- _What to do_: Every line in the records below with the string "click" needs to be copied out.

- _Input for this task_:

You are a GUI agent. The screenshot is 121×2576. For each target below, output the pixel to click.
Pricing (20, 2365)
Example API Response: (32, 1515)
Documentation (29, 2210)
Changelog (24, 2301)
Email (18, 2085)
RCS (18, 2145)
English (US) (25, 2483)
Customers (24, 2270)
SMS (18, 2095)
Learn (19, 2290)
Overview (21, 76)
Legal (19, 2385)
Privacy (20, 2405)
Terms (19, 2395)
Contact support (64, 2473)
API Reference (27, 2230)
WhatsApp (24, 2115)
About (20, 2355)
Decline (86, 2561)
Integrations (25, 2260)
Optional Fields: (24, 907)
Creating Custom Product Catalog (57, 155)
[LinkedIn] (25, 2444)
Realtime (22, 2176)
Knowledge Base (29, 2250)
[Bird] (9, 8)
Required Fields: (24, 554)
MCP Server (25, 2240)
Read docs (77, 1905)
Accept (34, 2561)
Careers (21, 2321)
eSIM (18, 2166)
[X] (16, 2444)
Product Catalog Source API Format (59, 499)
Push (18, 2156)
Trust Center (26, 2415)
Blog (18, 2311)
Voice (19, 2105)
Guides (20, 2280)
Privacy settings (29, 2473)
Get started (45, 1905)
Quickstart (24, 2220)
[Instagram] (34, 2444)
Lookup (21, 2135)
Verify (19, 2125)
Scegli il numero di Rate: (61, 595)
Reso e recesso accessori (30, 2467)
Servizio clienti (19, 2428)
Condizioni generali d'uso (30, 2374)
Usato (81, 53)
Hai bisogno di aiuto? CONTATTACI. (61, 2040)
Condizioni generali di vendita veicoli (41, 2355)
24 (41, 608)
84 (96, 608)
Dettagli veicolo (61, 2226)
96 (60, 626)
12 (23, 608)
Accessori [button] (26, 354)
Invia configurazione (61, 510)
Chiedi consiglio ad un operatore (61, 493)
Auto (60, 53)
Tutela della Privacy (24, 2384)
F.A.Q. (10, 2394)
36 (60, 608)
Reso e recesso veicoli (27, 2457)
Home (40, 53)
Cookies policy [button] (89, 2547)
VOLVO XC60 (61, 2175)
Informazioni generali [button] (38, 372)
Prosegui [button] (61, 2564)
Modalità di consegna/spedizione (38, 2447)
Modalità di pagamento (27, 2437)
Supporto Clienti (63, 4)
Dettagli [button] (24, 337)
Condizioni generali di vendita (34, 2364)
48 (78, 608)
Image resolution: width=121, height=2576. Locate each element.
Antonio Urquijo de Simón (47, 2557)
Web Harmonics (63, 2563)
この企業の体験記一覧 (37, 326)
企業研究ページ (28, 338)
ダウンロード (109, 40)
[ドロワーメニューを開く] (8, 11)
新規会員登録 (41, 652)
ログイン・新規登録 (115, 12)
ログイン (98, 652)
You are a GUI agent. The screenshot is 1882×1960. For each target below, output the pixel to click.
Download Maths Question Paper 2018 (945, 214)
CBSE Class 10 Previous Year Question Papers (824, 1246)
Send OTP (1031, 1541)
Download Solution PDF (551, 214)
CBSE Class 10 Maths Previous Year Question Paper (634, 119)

- _Exercise solution_:
You are a GUI agent. The screenshot is 121×2576. For each target below, output the pixel to click.
You are a GUI agent. The screenshot is 1882×1960. For each target below, output the pixel to click.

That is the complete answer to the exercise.